Danske Bank lance une augmentation de capital accélérée
Les grandes banques d’investissement comme UBS ne sont pas les seules à revoir drastiquement leurs activités en Europe. Danske Bank a annoncé hier en marge de ses résultats trimestriels une nouvelle stratégie à l’horizon 2015, qui se traduira par une augmentation de capital de 7 milliards de couronnes danoises (940 millions d’euros) et par 2.000 suppressions de postes supplémentaires. Les actionnaires devront encore se passer de dividende au titre de 2012.
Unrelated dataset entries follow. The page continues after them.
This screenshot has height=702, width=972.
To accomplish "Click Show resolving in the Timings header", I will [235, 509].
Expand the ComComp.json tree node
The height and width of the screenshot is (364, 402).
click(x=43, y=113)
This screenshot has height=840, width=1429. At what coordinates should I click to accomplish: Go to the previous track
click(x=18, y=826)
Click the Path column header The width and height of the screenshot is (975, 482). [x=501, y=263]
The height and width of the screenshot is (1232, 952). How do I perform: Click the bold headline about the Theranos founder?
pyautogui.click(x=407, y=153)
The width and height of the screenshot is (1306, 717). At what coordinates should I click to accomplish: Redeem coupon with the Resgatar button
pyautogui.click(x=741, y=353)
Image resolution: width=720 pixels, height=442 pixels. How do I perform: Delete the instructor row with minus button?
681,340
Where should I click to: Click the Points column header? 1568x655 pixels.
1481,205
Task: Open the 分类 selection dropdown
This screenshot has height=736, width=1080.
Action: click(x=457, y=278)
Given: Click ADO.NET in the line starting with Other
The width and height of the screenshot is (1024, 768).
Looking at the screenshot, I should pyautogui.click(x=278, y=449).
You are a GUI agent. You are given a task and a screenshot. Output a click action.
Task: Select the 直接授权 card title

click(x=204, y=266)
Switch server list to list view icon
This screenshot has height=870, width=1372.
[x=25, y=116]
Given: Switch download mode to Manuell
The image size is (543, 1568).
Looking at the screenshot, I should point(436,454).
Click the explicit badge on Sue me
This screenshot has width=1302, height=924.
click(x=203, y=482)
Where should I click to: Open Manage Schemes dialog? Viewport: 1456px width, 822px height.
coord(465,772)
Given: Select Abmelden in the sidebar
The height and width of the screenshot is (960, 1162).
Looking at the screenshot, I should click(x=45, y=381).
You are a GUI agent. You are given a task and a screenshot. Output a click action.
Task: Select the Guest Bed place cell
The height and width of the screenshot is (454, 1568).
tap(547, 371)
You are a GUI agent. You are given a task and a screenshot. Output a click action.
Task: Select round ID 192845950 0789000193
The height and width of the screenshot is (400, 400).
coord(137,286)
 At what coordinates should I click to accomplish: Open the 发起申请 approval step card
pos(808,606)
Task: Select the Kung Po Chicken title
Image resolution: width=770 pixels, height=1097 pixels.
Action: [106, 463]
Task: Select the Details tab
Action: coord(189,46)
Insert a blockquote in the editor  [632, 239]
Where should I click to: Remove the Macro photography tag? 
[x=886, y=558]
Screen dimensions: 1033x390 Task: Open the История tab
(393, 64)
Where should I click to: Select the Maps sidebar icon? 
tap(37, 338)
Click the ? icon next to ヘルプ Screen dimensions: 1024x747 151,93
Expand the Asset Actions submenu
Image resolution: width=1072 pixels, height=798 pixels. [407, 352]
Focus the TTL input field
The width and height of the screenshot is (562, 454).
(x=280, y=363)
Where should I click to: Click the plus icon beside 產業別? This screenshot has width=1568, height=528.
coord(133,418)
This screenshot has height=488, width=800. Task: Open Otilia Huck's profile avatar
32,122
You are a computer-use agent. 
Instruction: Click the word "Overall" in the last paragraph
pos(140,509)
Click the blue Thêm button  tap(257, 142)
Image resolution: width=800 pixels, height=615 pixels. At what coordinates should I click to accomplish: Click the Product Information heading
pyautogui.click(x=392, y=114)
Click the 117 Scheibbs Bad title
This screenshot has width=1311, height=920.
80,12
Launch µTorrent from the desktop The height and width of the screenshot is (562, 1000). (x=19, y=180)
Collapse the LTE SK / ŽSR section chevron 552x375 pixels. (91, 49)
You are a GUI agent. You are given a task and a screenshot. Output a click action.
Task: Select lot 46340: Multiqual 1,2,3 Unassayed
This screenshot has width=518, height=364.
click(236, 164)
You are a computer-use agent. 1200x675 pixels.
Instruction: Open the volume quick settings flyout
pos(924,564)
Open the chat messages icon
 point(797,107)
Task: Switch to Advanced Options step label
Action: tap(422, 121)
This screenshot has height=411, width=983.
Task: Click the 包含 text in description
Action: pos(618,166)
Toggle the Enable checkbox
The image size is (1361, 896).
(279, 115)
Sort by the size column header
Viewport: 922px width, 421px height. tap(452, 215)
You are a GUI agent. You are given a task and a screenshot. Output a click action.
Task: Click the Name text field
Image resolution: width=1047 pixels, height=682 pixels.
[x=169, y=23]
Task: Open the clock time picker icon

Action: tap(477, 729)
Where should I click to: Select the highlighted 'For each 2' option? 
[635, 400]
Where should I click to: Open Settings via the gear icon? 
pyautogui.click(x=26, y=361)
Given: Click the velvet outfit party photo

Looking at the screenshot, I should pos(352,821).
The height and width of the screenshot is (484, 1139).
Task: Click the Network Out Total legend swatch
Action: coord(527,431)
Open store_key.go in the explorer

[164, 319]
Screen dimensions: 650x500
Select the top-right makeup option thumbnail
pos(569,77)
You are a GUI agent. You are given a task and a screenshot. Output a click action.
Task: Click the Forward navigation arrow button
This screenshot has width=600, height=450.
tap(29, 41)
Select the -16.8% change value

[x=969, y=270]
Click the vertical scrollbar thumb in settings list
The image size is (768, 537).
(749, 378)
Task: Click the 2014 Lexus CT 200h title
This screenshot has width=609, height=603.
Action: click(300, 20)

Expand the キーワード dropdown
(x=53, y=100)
La première banque du Danemark continue à payer l’éclatement de la bulle immobilière sur son marché domestique, mais aussi une expansion hasardeuse en Irlande, foyer de pertes qui a amputé de moitié les profits du groupe en 2012. La politique de taux négatifs de la banque centrale pèse aussi sur les marges. Sur neuf mois, l’établissement a dégagé un résultat net de 3,6 milliards de couronnes, ce qui correspond à une rentabilité des fonds propres de 3,8% seulement.
Mais Danske Bank a surtout mis en avant hier la «nouvelle norme» qui s’impose aux banques en matière de régulation et d’exigences de la clientèle. «La banque de détail connaîtra les changements les plus radicaux, souligne l’établissement. Le mode de distribution traditionnel en agences devient rapidement obsolète car les clients préfèrent en général nos canaux digitaux». Les fermetures d’agences à prévoir entraîneront 2.000 suppressions de postes entre 2013 et 2015, qui s’ajoutent au millier déjà annoncé.
La banque veut aussi accélérer le renforcement de sa structure financière. Dirigée par Morgan Stanley et menée via un livre d’ordres accéléré, l’augmentation de capital sera mise à prix aujourd’hui. Elle contribuera à porter le ratio core tier one à 13% fin 2013, contre 12,7% (en Bâle 2) fin septembre. Danske Bank espère ainsi regagner au moins un cran de notation «dès que possible» chez les agences, où elle affiche un A chez Fitch, un A- chez S&P et un Baa1 chez Moody’s. La banque compte par ailleurs respecter dès fin 2012 le ratio de liquidité à 30 jours des normes Bâle 3.
En tenant compte de ces mesures, le groupe vise un RoE après impôt supérieur à 12% qui intègre un effet négatif de 6 à 7 points liés à la réglementation. Pour atteindre l’objectif, Danske Bank table cependant sur une normalisation des marchés, soit une baisse des provisions (+5 à 6 points de RoE) et une hausse des taux d’intérêt (+4 à 5 points).